On the first day of class, I did what all my teachers and professors did while I was in school; I introduced myself. I shared a bit about my background, my work experience, and since it’s a Family Business Dynamics course, I emphasized the fact that I’m a second-generation family business owner. From there, I explained the work we do at MacKenzie. I can talk about family business, customer insights, and brand development strategies all day, so it was tough to keep it short and sweet. But I did my best. Then asked the students if they had any questions for me.
As is usually the case, someone asked, “So, you do customer feedback surveys?”
This is a typical question after I explain what we do, so I was waiting (and ready) for it.
Yes, we do customer feedback surveys. But that’s like saying a doctor sees patients, or an artist paints pictures. It’s technically correct, and there’s so much more. Surveys and data collection are the means to an end. They’re a starting point in a broader, strategic, and more detailed process leading to brand growth, development, and evolution.
I responded as I usually do when that question pops up, “Yep, we do feedback surveys.” And then I posed a few questions back to the students. Have you ever taken a boring survey that seemed irrelevant? Have you ever wondered what happens after you complete a survey? Well, we’re on a mission to rid the world of boring, irrelevant surveys. And our focus is on making sure your feedback is heard and put to good use after you click submit.
I saw the light switch flip, then shared an example that just so happened to transition into one of the topics we were set to discuss that day – customer experiences.
We’ve all heard of Customer Journey Mapping. It’s creating a visual to see and feel how a person interacts with a brand across a variety of touchpoints. At MacKenzie, we leverage customer feedback to verify and validate ideas about what the customer’s journey looks like. But we’re also challenging assumptions about when, where, and how those touchpoints are most relevant to the customer. We start by mapping a brand’s intended flow of experiences, then we compare that to what we learn from the customer’s feedback. This offers a very helpful “intention vs. reality” perspective.
Now, we have a factually based, data-driven framework of the customer’s journey as it exists today. But we don’t stop there, because we’ve only established what the journey looks like. There are still the matters of why customers take the actions they do, where there’s opportunity to improve and evolve, and how this information can be applied in a real-world context.

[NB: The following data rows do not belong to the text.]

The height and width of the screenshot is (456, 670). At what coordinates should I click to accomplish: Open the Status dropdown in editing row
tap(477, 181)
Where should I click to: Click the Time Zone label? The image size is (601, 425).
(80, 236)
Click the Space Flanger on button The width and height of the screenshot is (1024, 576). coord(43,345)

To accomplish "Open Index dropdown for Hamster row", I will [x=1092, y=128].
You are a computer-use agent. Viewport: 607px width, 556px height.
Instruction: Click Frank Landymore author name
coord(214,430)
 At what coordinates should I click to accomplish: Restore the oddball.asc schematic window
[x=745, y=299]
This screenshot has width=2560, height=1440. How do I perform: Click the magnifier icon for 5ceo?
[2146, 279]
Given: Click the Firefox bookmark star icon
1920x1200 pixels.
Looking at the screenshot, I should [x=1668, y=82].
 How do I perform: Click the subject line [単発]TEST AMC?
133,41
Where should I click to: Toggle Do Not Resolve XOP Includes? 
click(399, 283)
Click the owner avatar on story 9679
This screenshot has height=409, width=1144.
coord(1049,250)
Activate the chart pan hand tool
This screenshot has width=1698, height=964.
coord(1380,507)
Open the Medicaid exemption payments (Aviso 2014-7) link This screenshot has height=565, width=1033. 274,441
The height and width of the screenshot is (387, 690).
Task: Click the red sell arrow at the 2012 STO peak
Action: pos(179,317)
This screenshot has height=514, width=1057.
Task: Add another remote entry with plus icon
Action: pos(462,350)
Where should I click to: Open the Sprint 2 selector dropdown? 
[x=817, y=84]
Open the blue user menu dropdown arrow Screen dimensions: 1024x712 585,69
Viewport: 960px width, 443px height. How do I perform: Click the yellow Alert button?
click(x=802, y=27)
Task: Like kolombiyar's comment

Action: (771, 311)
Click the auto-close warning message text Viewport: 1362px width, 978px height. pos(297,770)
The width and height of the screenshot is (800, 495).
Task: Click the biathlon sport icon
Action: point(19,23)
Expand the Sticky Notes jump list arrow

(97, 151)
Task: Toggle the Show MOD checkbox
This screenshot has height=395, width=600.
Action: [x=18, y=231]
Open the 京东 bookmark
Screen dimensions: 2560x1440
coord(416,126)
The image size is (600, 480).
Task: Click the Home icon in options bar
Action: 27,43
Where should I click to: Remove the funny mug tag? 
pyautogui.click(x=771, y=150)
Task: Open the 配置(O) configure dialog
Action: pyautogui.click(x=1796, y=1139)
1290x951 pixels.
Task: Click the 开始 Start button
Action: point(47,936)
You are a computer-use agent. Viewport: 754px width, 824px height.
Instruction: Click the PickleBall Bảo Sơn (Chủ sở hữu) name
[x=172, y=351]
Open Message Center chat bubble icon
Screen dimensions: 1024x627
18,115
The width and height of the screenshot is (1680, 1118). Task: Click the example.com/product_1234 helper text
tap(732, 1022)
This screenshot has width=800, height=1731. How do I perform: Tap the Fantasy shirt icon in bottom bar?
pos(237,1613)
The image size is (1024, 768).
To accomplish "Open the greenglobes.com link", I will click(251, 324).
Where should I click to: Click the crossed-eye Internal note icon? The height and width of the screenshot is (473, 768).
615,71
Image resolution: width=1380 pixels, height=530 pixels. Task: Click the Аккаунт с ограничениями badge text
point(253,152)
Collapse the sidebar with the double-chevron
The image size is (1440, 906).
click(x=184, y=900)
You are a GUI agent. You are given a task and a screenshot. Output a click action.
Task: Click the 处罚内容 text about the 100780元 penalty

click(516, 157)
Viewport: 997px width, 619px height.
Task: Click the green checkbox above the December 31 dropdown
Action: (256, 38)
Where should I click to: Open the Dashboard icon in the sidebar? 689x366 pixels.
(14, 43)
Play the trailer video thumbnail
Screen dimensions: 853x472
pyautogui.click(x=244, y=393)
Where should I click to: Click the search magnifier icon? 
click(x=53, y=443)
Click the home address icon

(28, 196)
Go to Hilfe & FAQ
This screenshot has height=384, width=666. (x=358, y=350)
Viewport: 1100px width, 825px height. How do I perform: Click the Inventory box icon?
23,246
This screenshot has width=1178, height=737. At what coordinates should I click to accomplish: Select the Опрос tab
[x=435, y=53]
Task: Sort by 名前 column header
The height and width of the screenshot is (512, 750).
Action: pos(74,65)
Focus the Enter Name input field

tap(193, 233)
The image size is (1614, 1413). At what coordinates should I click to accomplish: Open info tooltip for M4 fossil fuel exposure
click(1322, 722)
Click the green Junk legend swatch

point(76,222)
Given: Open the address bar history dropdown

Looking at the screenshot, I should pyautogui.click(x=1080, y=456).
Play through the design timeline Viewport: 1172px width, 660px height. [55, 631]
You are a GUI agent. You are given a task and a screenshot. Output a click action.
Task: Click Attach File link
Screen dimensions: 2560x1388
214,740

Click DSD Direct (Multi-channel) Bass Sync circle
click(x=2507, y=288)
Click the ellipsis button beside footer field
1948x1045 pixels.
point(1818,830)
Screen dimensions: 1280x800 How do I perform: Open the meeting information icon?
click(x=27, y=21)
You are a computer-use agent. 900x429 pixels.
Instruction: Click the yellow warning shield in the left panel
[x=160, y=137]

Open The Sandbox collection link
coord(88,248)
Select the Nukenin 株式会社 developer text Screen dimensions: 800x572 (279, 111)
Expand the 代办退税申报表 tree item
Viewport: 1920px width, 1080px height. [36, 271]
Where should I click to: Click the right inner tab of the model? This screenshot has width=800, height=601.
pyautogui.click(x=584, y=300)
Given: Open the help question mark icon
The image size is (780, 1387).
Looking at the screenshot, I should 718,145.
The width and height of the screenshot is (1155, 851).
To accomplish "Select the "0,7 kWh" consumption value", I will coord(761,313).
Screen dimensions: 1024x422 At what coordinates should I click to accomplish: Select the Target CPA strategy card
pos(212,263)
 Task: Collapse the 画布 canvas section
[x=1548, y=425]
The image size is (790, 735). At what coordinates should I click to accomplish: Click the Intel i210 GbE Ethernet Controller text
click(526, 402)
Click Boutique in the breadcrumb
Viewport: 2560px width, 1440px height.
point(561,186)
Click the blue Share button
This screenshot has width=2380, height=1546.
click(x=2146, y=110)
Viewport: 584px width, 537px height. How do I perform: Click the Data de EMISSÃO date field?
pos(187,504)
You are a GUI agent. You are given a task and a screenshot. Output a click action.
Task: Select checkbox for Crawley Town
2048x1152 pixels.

So, we gather additional feedback. We seek to understand the subtle nuances, the micro decisions, and the underlying drivers of consumer behavior. We ask targeted, tactful questions focused on relevant and timely topics. We focus on producing actionable insights that provide the knowledge, clarity, and wisdom needed for confident decision-making.
That initial feedback survey only scratched the surface, and now it’s time to dig deeper into each point along the customer journey we’ve mapped. But we can’t just be firing off questions or overloading people with feedback requests. We must ask the right people the right questions at the right time; and have a clear purpose for doing all this in the first place.
Ideally, this becomes the foundation for an ongoing process of gathering feedback and applying results. By maintaining two-way dialogue, we strengthen relationships and bring customers into the strategic development process. We position brands to deliver true value and meaningful experiences that directly align with the preferences and lifestyles of their target audience.
As a second-generation family business, all of this is especially relevant in our world. Relationship building is one of our greatest assets because we’re often closer and more personal than bigger brands. So, it’s important we seize the opportunity to make our customers’ voices a central part of how we operate. The more we listen, understand, and apply what our audience is telling us, the better we can deliver products and services that surprise and delight.
Yes, at MacKenzie we do customer feedback surveys. And so much more.